Danıştay cinayeti sanığı Alparslan Aslan da salıverildi. Ama mahkemeye hakaretten ceza aldığı için bir süre daha yatacak.
13.Ağır Ceza Mahkemesi şaşkınlıkla değerlendirilecek bir karar açıkladı. Bir mahkeme 'beni kaldırmak yanlıştır' demek hakkını kendinde görebilir ama TBMM’den çıkmış bir yasayı uygulamıyorum, bu yasal değişiklikleri tanımıyorum diyemez.
Özel Yetkili Mahkemelerin kaldırılması doğru olmuştur. Daha önceki DGM modeli Fransa’dan etkilenerek alınmıştır. Fransa DGM’si mobildi ve tekti, ama Sosyalistler iktidara gelince bu mahkemeleri ve ölüm cezalarını kaldırdı. Ancak biz DGM’leri yaşatmak amacıyla debelenip durduk. ÖYACM de şimdi kaldırıldı. Bu mahkemelerde verilen kararlar yeniden görülmelidir ama tek bir koşulla yeni yargıçlarla yargılama yapılmalıdır.
13.ACM’nin direnişi, bu mahkemede yargılananların hangi çile ve sıkıntıyı çektiklerini tüm halkın gözleri önüne sermiştir.
Bu mahkemelerin genel zihniyeti, kimden emir aldıkları ve hangi amaçla hangi hedefe yöneldikleri ortaya çıkmıştır.
Bundan sonrasında ne olacak, şimdiden kimse bilemez. Çünkü Yargıtay aşaması var. O güne kadar bekleyeceğiz ve yaşayarak öğreneceğiz.

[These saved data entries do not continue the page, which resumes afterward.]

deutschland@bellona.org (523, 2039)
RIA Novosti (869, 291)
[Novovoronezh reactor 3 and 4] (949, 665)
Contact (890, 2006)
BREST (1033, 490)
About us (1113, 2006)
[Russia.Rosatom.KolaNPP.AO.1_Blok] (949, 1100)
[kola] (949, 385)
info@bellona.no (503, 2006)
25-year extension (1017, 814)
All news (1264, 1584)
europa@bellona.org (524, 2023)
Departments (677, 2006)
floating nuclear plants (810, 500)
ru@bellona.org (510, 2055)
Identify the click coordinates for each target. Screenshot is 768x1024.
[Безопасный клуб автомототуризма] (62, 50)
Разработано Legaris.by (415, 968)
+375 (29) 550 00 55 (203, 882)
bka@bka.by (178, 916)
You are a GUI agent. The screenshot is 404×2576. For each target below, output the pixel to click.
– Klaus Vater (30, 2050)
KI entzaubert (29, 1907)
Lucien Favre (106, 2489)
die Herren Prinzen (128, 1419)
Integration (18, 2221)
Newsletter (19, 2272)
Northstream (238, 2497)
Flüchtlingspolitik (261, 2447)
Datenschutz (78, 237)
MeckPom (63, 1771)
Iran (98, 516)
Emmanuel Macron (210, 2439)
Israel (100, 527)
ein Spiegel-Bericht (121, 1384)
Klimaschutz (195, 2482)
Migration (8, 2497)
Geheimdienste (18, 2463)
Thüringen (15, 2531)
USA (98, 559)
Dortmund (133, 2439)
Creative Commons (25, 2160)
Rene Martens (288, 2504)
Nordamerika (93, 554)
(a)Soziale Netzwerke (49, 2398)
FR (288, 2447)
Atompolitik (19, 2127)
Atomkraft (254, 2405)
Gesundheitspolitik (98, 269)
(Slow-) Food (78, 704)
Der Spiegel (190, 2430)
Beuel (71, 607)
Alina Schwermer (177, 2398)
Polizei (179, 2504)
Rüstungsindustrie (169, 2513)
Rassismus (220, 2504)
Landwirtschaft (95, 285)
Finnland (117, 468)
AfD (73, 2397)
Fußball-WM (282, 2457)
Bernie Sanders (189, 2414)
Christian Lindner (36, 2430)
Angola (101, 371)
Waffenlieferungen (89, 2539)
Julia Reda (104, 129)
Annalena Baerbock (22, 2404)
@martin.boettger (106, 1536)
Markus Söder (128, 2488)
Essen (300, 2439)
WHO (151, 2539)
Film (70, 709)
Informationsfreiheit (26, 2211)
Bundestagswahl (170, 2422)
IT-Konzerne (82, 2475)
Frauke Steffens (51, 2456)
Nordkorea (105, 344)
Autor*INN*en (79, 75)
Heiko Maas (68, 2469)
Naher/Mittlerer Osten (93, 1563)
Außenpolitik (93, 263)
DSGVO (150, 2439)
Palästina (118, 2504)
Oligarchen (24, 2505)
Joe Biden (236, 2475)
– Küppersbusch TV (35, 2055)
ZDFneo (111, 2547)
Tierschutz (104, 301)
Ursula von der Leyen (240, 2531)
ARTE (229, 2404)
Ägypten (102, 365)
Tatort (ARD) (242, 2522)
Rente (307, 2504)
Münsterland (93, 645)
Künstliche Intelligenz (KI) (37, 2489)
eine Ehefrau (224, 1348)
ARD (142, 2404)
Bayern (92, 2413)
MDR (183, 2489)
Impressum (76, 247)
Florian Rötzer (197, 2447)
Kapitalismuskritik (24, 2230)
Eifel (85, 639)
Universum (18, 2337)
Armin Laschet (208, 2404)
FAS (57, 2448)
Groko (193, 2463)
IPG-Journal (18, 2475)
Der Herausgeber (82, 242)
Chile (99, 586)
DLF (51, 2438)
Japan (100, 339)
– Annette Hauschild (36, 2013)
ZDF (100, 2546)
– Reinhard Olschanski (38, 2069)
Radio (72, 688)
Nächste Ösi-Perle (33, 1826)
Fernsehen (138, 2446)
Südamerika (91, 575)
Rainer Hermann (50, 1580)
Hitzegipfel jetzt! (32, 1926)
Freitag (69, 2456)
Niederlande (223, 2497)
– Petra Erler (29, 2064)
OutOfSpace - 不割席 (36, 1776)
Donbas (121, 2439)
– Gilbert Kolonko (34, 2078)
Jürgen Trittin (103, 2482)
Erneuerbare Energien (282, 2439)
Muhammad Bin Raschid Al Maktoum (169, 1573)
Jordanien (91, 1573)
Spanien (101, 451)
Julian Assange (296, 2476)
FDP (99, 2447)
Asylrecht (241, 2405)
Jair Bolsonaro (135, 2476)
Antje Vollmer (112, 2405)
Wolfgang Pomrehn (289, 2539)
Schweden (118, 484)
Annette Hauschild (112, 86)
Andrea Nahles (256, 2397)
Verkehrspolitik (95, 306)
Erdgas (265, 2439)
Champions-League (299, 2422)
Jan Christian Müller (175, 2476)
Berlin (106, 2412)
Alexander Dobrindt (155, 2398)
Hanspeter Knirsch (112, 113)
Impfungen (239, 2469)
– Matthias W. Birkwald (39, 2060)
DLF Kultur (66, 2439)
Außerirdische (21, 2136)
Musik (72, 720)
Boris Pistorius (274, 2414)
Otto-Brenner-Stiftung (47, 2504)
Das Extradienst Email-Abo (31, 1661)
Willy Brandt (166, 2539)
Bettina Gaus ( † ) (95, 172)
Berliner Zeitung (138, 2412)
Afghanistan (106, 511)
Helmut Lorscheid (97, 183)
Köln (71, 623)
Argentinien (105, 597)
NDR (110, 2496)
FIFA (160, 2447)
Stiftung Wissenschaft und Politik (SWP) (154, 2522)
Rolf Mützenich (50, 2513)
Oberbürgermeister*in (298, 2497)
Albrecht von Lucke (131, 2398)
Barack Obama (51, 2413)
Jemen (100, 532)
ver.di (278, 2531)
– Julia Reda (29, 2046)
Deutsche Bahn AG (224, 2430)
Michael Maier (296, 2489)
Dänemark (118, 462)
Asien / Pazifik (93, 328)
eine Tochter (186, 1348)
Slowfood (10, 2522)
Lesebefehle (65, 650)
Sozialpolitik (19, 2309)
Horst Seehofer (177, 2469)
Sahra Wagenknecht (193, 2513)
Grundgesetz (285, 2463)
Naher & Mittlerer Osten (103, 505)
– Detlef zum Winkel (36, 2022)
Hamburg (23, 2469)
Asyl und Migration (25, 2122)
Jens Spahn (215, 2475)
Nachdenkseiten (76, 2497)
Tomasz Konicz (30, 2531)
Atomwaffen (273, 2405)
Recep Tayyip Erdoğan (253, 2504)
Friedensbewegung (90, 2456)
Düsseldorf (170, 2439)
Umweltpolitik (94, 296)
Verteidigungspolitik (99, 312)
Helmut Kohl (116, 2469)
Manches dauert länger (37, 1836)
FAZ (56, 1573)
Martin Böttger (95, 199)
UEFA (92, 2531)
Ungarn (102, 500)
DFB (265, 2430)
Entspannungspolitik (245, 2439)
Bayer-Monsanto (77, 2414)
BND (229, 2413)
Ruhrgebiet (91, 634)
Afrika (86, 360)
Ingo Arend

2007 yılında operasyonlar başladığından 5 Ağustos 2013’e kadar utanmazca ve hayasızca yazılar yazan gazeteciler, televizyon kanallarında yorum yapanlar bilgisizce ve ahlaksızca değerlendirmeler yaptılar. Bunlara ek olarak yazma heveslisi emekli bir albay da, geçersiz bir iftiraname olan “iddianameyi” doğru kabul ederek, bir sanık emekli subay için “itirafçı” oldu diyebilmiştir. Bu sanık 8 yıl 9 ay hapis cezası almıştır. Peki, bir itirafçı nasıl oluyor da bu kadar çok hapis cezası alıyor. Bu davanın ayrıntılarını yazacağım. Okuyacaksınız. İstanbul 5.Asliye Hukuk Mahkemesi yazma heveslisi albaya “iftiracıdır” kararı vermiştir. Yani tazminat cezası vermiştir.
Bu emekli albay kimdir? Adı Erdal soyadı Sarızeybek’tir.
Orgeneral Şener Eruygur’un bu iftiracı şahıs hakkında 4 Temmuz 2008 günü Beşiktaş adliyesinde tanıklar huzurunda anlattıklarını da yazacağım okuyacaksınız.
Demek ki, yalnızca TBMM’nin kabul ettiği yasayı uygulamaktan kaçınan mahkemeyle uğraşılmadı. İleride anlatılacak olan bazı hainlerle, gaflet ve dalalet içinde olanlarla da mücadele edildi. Bu kişiler de artık tek tek açıklanacaktır.
Bu tahliyeler bir kısım medya mensupları, akademisyenler, iftiracı subay ve astsubayların yüzlerine bir şamar gibi patlamıştır.
Bu gün mutlu bir gün. Yarın bir milat olacaktır. Bundan sonrasında açılan kanaldan ulusalcıların, Kemalistlerin, özgürlük, aydınlık, laiklik yönünde yürüyüşlerine tanıklık edeceğiz.
Haksızlık geçici bir süre için giderilmiştir. Umarım bundan sonra da yeni yasal düzenlemeyle, yeniden adil yargılamanın önü açılır.